The TSX -Index is the placement of environments, but for the most part, valuations still seem fair, especially in comparison with the statistics on the top indices south of the border (in particular the S&P 500 And Nasdaq 100). In any case, not every stock in the full rally mode has been next to the TSX index.
Some important names have been left behind. And investors can have a shot to buy shares at their lows of 52 weeks while trying to participate more in the broad markettrally. Let us check in on a trio of sold -over Canadian shares that I find absurdly cheap and worth loading in September.
Play-Tardidale delivery
I expected more from shares from the Quebec -based convenience shop company Play-Tardidale delivery (TSX: ATD) in this flowering bull market. Not only shares of ATD left the TSX in 2025, but they are also in red, a decrease of 6.5% years to date. In the past two years, the share has not done much, apart from cutting around in a volatile way, with shares only 2.5% in the Timespan.
Can Couche-Tard makeup of what a lost two years has been with 7 & I holdings having nothing to show for it?
That is the big question. I think new investors are mistaken to give up Couche-Tard, especially now that it has a war box to put to work and the appreciation is relatively low.
Of course, part of it goes to share purchasing, but not a discount on the potential investments to strengthen its food supply. And of course other mergers and acquisitions on the fragmented global convenience store market can still be expected to contribute to growth over time. While driving synergies via deals is what Couche-Tard does best, I also see opportunities in biological efforts, especially in special foods.
Guy Fieri and food are the way to growth!
There are plenty of growth opportunities, whether we are talking about collabs with Foodie Guy Fieri or innovating with new, outside-the-box menu items that have been a breakthrough for some of the American rivals of Couche-Tard. Consider Sheetz, Wawa and Casey’s General Stores (Nasdaq: Casy), which are more than just convenience stores, but places to get delicious, affordable restaurant quality.
Sheetz, Wawa and Casey’s are indeed the convenience store that have been in -depth successful. And Couche-Tard would be wise to follow their food strategies or, perhaps better, to acquire one of the chains now that it has sufficient purchasing power to do this.

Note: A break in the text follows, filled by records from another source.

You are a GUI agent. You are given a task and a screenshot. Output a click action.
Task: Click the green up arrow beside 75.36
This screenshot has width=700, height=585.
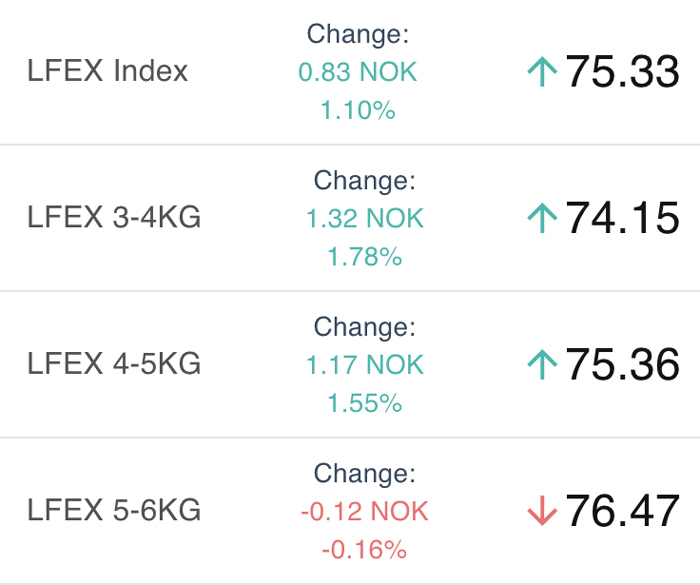[542, 364]
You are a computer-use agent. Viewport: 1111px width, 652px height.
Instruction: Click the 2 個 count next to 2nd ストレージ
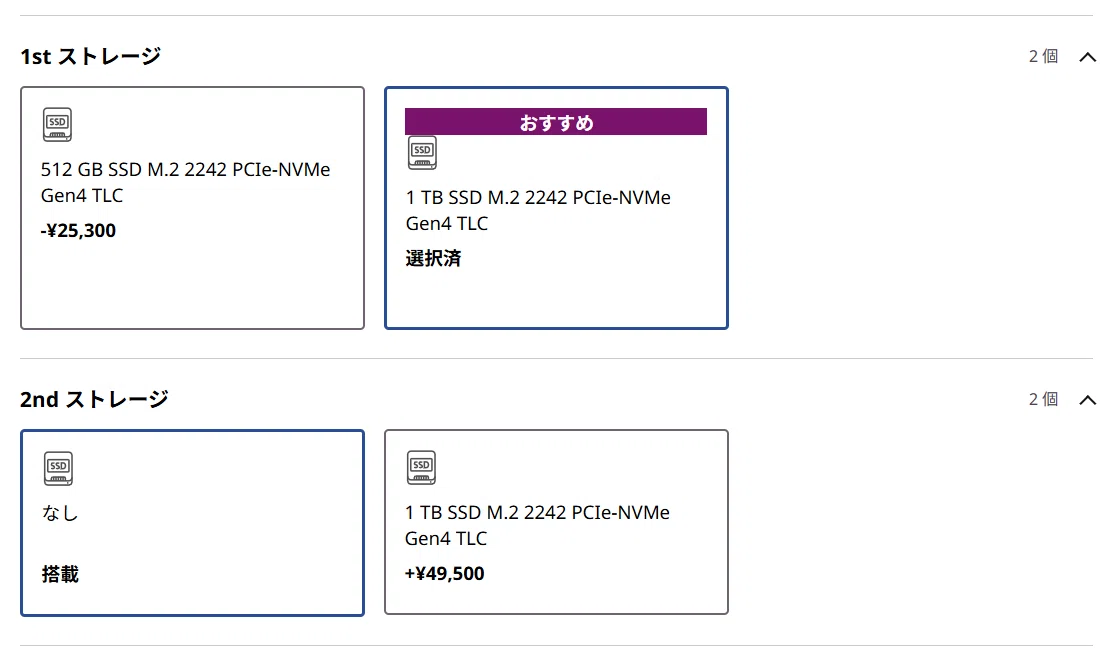coord(1044,399)
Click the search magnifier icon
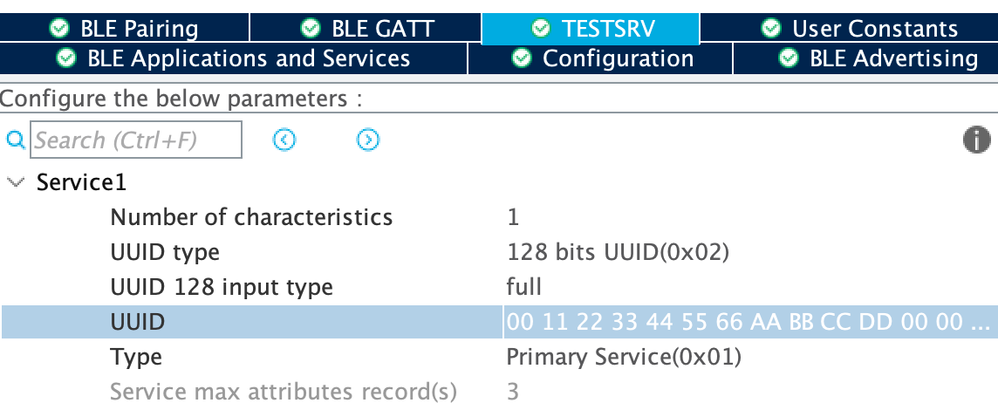This screenshot has height=410, width=998. tap(15, 141)
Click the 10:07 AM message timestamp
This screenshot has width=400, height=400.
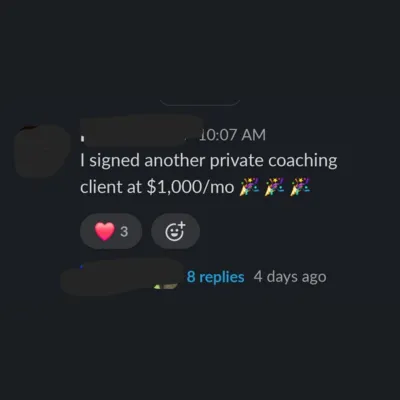tap(232, 135)
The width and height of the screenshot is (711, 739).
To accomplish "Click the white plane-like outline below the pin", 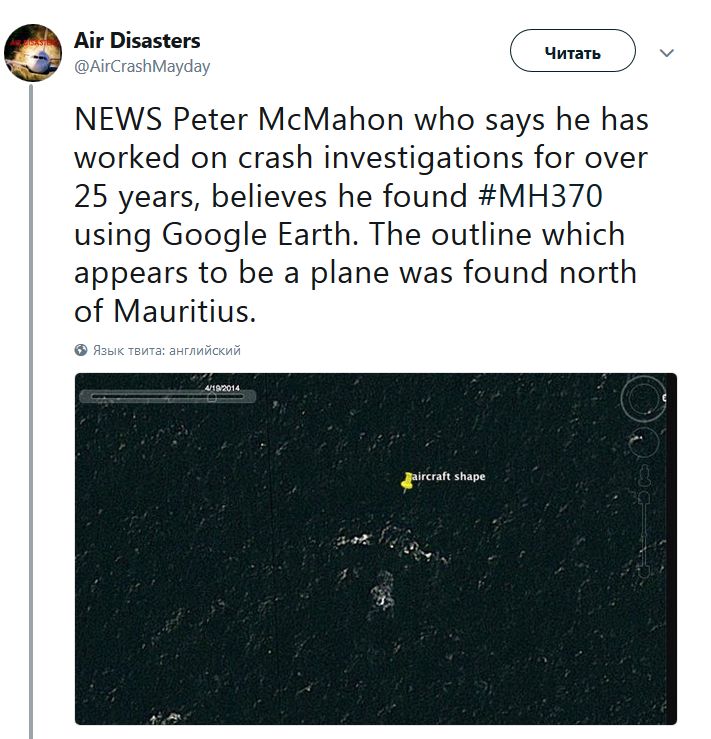I will [382, 590].
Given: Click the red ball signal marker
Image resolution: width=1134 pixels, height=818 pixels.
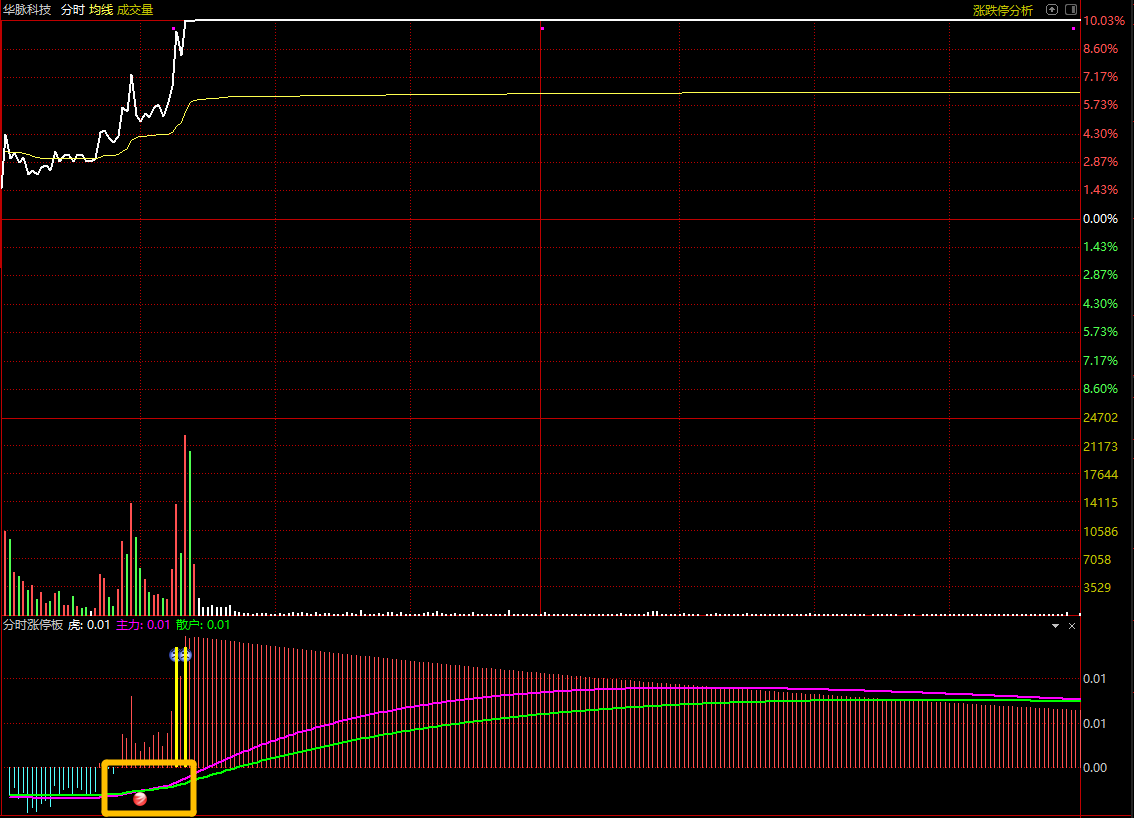Looking at the screenshot, I should (140, 798).
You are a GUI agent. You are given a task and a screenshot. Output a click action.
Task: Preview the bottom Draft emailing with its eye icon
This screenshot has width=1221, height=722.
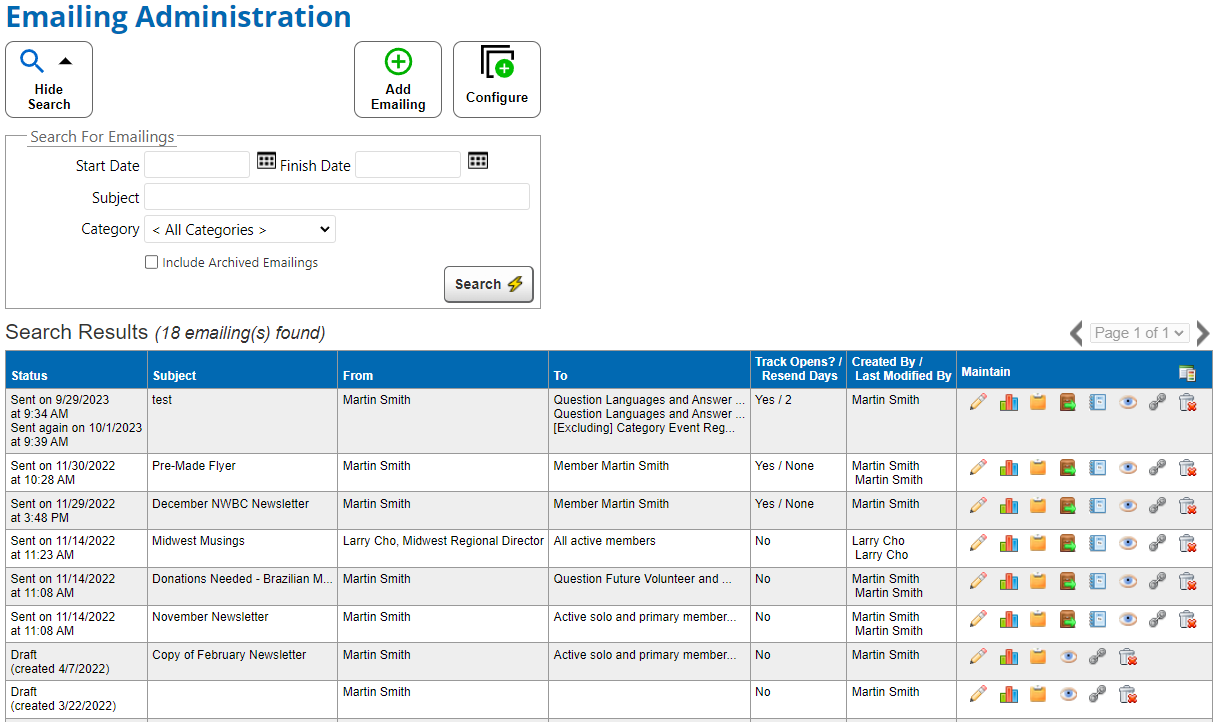coord(1068,694)
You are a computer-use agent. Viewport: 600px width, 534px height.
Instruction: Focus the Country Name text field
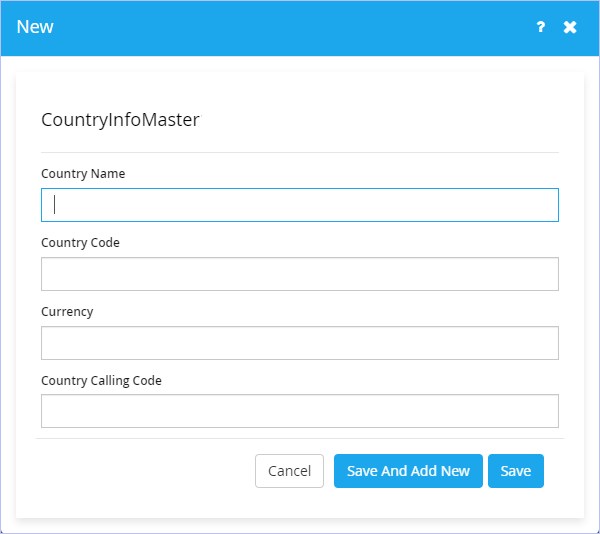(300, 205)
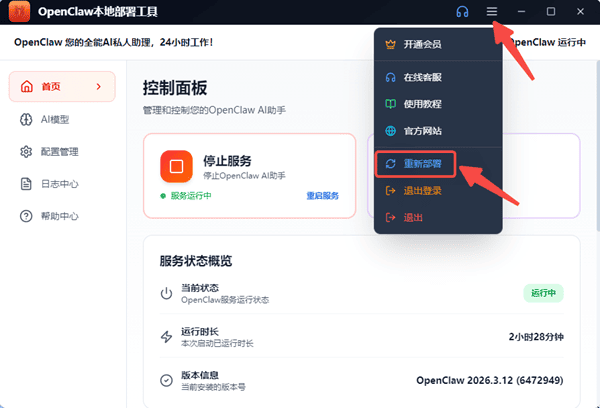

Although Circle K itself has a tasty offers, I believe that it really has to hit the place with a warm or fresh food item that acts as a kind of “main retention” to circle K- and Couche-Tard locations.
If Couche-Tard De Food War can win from the convenience, the stock can collect furiously and make up for a lack of performance for the past two years. Personally, I think working with Guy Fieri is a brilliant movement and a good start because Couche-Tard looks aggressive to become more a food game that can remain competitive with fast restaurants.
Restaurant Brands International
Speaking of Quick-Serve Restaurants, we have Restaurant Brands International (TSX: QSR), who recently fell to a depth of 52 weeks of $ 85 and change. With a dividend yield of 4% and a world of opportunities to acquire another large restaurant chain, I continue to flee a bull, even if others flee the stock.
In an earlier piece I emphasized QSR as a worthy Bill Ackman possession that may have been one of the cheapest of the shares in the Pershing Square portfolio. Although fast food has not been a source of fast profits lately, I think things can change if the inflation and weakness of the jobs can push consumers heavier to the high -quality fast food chains.
As the home base of Burger King, Tim Hortons, Firehouse Subs and Popeye’s Louisiana Kitchen, I see QSR as a stellar bundle to play the space.